Work request: Where does the word "will" appear in the entries below? Copy each line that holds it.

Stored data
::::::::::

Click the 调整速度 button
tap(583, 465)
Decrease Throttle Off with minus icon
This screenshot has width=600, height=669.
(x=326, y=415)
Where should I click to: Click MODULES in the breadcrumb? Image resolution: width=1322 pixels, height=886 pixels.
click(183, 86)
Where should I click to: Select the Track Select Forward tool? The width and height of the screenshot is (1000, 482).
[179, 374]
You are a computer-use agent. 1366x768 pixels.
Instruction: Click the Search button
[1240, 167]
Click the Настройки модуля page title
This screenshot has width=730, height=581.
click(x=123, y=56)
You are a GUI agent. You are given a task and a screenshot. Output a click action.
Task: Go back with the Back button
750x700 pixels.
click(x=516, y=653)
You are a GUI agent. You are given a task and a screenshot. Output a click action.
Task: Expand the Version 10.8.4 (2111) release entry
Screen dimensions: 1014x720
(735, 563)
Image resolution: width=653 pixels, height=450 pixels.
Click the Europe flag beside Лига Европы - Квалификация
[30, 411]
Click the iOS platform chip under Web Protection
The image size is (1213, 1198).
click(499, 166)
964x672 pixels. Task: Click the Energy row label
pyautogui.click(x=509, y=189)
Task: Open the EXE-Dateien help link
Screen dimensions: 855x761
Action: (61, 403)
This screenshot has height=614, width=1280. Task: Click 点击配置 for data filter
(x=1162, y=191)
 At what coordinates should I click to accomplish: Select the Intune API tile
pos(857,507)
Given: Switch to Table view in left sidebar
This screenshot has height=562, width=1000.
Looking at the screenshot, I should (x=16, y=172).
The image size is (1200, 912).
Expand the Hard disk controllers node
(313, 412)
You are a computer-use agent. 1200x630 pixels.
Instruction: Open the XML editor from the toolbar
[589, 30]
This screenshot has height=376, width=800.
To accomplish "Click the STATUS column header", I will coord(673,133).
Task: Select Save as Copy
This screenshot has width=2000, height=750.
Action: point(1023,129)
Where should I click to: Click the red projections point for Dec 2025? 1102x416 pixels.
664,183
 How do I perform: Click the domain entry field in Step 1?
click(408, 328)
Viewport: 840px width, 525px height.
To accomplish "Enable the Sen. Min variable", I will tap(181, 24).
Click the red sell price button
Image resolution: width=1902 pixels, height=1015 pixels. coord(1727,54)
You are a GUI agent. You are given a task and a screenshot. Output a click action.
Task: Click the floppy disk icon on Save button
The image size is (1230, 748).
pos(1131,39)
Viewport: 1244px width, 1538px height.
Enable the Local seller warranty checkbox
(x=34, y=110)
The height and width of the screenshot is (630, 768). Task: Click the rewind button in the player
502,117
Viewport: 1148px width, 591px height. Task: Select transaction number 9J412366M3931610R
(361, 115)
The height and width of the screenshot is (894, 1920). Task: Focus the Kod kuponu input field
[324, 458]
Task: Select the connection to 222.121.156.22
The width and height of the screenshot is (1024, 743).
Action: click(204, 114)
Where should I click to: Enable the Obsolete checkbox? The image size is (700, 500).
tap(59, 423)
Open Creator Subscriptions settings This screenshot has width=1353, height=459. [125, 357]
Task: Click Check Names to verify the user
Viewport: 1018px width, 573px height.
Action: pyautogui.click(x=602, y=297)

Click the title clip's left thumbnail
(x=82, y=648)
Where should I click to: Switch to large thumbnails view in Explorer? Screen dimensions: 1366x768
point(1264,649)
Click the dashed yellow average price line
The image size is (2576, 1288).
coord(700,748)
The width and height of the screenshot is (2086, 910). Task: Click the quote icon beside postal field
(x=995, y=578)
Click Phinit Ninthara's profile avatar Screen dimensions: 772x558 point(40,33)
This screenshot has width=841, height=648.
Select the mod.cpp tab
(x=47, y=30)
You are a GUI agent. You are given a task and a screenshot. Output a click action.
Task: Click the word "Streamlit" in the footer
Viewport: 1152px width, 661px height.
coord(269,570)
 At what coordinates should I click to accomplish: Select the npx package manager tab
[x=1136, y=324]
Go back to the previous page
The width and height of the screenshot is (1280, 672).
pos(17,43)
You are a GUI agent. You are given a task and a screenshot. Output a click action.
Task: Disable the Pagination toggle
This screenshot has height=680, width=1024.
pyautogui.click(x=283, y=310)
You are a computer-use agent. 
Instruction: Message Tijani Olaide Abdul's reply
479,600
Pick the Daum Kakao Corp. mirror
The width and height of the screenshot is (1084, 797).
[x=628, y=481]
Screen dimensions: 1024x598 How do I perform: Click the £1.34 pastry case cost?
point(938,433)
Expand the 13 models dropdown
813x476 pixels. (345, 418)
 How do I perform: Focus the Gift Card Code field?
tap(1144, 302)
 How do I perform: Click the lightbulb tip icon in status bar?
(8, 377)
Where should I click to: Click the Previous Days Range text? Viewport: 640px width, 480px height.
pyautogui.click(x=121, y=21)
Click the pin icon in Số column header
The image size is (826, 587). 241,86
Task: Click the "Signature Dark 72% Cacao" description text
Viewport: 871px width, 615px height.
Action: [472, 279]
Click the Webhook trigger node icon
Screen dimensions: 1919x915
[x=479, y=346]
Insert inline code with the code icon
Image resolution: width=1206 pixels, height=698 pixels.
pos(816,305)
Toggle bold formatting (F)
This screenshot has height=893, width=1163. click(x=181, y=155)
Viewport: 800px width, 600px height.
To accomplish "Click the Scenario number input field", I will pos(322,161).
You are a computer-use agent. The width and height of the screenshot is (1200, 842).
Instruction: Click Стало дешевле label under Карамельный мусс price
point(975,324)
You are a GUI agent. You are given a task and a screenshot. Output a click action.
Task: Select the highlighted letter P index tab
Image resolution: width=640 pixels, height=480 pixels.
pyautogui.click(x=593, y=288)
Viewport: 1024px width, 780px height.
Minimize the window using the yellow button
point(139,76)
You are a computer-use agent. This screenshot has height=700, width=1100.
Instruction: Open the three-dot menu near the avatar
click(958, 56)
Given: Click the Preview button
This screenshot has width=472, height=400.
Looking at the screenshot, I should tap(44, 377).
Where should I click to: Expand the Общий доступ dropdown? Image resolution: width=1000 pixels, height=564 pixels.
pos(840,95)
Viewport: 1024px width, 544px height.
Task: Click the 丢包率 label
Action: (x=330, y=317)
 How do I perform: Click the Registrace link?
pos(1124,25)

::::::::::

Answer:
To accomplish "Click the STATUS column header", I will coord(673,133).
To accomplish "Enable the Sen. Min variable", I will tap(181, 24).
To accomplish "Click the Scenario number input field", I will pos(322,161).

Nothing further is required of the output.